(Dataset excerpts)
^^^^
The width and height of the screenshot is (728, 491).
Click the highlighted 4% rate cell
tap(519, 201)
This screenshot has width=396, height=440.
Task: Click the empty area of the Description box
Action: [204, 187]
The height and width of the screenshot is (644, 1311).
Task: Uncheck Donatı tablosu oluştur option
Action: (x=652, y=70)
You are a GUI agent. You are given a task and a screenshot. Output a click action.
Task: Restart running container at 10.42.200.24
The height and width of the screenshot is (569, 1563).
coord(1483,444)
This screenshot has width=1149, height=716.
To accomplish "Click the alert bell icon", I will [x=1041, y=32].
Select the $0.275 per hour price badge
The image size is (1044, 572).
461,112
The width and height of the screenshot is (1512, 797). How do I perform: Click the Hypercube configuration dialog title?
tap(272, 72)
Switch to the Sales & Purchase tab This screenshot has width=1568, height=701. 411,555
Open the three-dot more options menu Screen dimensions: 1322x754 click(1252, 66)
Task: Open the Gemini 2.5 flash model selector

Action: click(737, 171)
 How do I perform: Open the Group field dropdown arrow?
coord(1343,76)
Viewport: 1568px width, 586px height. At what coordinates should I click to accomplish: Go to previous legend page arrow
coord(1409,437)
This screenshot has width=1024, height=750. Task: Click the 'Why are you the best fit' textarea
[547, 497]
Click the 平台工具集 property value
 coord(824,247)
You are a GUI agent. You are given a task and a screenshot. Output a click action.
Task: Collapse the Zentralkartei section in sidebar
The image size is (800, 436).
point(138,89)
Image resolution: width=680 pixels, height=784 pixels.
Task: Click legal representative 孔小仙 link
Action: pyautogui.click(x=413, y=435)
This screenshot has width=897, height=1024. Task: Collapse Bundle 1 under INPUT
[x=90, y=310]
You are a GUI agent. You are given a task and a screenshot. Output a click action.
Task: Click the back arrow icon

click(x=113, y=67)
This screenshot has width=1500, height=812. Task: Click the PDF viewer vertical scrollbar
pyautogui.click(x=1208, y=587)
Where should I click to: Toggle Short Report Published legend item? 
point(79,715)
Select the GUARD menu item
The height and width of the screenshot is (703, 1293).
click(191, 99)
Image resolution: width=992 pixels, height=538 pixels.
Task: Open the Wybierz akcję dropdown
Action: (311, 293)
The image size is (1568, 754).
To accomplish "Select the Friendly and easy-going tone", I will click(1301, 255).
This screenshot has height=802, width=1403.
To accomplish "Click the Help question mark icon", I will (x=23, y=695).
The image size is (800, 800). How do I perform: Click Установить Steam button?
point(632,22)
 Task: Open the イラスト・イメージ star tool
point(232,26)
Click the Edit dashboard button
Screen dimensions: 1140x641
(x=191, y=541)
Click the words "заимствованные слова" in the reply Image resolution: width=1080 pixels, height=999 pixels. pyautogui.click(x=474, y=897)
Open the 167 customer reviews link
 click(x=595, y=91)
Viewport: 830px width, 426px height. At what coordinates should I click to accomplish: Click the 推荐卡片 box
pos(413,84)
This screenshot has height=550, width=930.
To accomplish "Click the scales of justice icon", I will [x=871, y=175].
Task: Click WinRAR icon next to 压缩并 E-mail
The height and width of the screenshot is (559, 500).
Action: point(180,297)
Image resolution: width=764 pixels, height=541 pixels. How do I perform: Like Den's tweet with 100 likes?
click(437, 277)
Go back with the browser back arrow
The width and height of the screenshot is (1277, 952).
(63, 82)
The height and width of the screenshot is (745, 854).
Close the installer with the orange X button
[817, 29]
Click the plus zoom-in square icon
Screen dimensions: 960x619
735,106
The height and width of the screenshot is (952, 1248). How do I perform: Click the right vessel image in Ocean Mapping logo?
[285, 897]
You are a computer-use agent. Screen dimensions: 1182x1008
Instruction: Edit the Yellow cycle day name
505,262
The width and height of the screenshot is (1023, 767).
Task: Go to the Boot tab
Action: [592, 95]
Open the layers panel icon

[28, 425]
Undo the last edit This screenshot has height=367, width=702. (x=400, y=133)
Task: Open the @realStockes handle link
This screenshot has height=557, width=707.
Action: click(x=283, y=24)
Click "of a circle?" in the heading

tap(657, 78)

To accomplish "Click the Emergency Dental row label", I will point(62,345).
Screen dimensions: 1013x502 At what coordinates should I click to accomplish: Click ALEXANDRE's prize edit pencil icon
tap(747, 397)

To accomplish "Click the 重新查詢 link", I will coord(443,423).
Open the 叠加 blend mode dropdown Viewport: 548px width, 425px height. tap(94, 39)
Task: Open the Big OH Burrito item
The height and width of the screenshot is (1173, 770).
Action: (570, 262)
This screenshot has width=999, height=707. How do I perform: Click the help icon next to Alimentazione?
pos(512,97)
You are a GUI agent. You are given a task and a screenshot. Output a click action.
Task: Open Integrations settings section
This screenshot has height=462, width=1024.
^^^^
Work instructions -> The full data, repeated exactly, is the only acceptable output.

Answer box ->
The width and height of the screenshot is (728, 491).
Click the highlighted 4% rate cell
tap(519, 201)
This screenshot has width=396, height=440.
Task: Click the empty area of the Description box
Action: [204, 187]
The height and width of the screenshot is (644, 1311).
Task: Uncheck Donatı tablosu oluştur option
Action: (x=652, y=70)
You are a GUI agent. You are given a task and a screenshot. Output a click action.
Task: Restart running container at 10.42.200.24
The height and width of the screenshot is (569, 1563).
coord(1483,444)
This screenshot has width=1149, height=716.
To accomplish "Click the alert bell icon", I will [x=1041, y=32].
Select the $0.275 per hour price badge
The image size is (1044, 572).
461,112
The width and height of the screenshot is (1512, 797). How do I perform: Click the Hypercube configuration dialog title?
tap(272, 72)
Switch to the Sales & Purchase tab This screenshot has width=1568, height=701. 411,555
Open the three-dot more options menu Screen dimensions: 1322x754 click(1252, 66)
Task: Open the Gemini 2.5 flash model selector

Action: click(737, 171)
 How do I perform: Open the Group field dropdown arrow?
coord(1343,76)
Viewport: 1568px width, 586px height. At what coordinates should I click to accomplish: Go to previous legend page arrow
coord(1409,437)
This screenshot has width=1024, height=750. Task: Click the 'Why are you the best fit' textarea
[547, 497]
Click the 平台工具集 property value
 coord(824,247)
You are a GUI agent. You are given a task and a screenshot. Output a click action.
Task: Collapse the Zentralkartei section in sidebar
The image size is (800, 436).
point(138,89)
Image resolution: width=680 pixels, height=784 pixels.
Task: Click legal representative 孔小仙 link
Action: pyautogui.click(x=413, y=435)
This screenshot has width=897, height=1024. Task: Collapse Bundle 1 under INPUT
[x=90, y=310]
You are a GUI agent. You are given a task and a screenshot. Output a click action.
Task: Click the back arrow icon

click(x=113, y=67)
This screenshot has width=1500, height=812. Task: Click the PDF viewer vertical scrollbar
pyautogui.click(x=1208, y=587)
Where should I click to: Toggle Short Report Published legend item? 
point(79,715)
Select the GUARD menu item
The height and width of the screenshot is (703, 1293).
click(191, 99)
Image resolution: width=992 pixels, height=538 pixels.
Task: Open the Wybierz akcję dropdown
Action: (311, 293)
The image size is (1568, 754).
To accomplish "Select the Friendly and easy-going tone", I will click(1301, 255).
This screenshot has height=802, width=1403.
To accomplish "Click the Help question mark icon", I will (x=23, y=695).
The image size is (800, 800). How do I perform: Click Установить Steam button?
point(632,22)
 Task: Open the イラスト・イメージ star tool
point(232,26)
Click the Edit dashboard button
Screen dimensions: 1140x641
(x=191, y=541)
Click the words "заимствованные слова" in the reply Image resolution: width=1080 pixels, height=999 pixels. pyautogui.click(x=474, y=897)
Open the 167 customer reviews link
 click(x=595, y=91)
Viewport: 830px width, 426px height. At what coordinates should I click to accomplish: Click the 推荐卡片 box
pos(413,84)
This screenshot has height=550, width=930.
To accomplish "Click the scales of justice icon", I will [x=871, y=175].
Task: Click WinRAR icon next to 压缩并 E-mail
The height and width of the screenshot is (559, 500).
Action: point(180,297)
Image resolution: width=764 pixels, height=541 pixels. How do I perform: Like Den's tweet with 100 likes?
click(437, 277)
Go back with the browser back arrow
The width and height of the screenshot is (1277, 952).
(63, 82)
The height and width of the screenshot is (745, 854).
Close the installer with the orange X button
[817, 29]
Click the plus zoom-in square icon
Screen dimensions: 960x619
735,106
The height and width of the screenshot is (952, 1248). How do I perform: Click the right vessel image in Ocean Mapping logo?
[285, 897]
You are a computer-use agent. Screen dimensions: 1182x1008
Instruction: Edit the Yellow cycle day name
505,262
The width and height of the screenshot is (1023, 767).
Task: Go to the Boot tab
Action: [592, 95]
Open the layers panel icon

[28, 425]
Undo the last edit This screenshot has height=367, width=702. (x=400, y=133)
Task: Open the @realStockes handle link
This screenshot has height=557, width=707.
Action: click(x=283, y=24)
Click "of a circle?" in the heading

tap(657, 78)

To accomplish "Click the Emergency Dental row label", I will point(62,345).
Screen dimensions: 1013x502 At what coordinates should I click to accomplish: Click ALEXANDRE's prize edit pencil icon
tap(747, 397)

To accomplish "Click the 重新查詢 link", I will coord(443,423).
Open the 叠加 blend mode dropdown Viewport: 548px width, 425px height. tap(94, 39)
Task: Open the Big OH Burrito item
The height and width of the screenshot is (1173, 770).
Action: (570, 262)
This screenshot has width=999, height=707. How do I perform: Click the help icon next to Alimentazione?
pos(512,97)
You are a GUI agent. You are given a task and a screenshot. Output a click action.
Task: Open Integrations settings section
This screenshot has height=462, width=1024.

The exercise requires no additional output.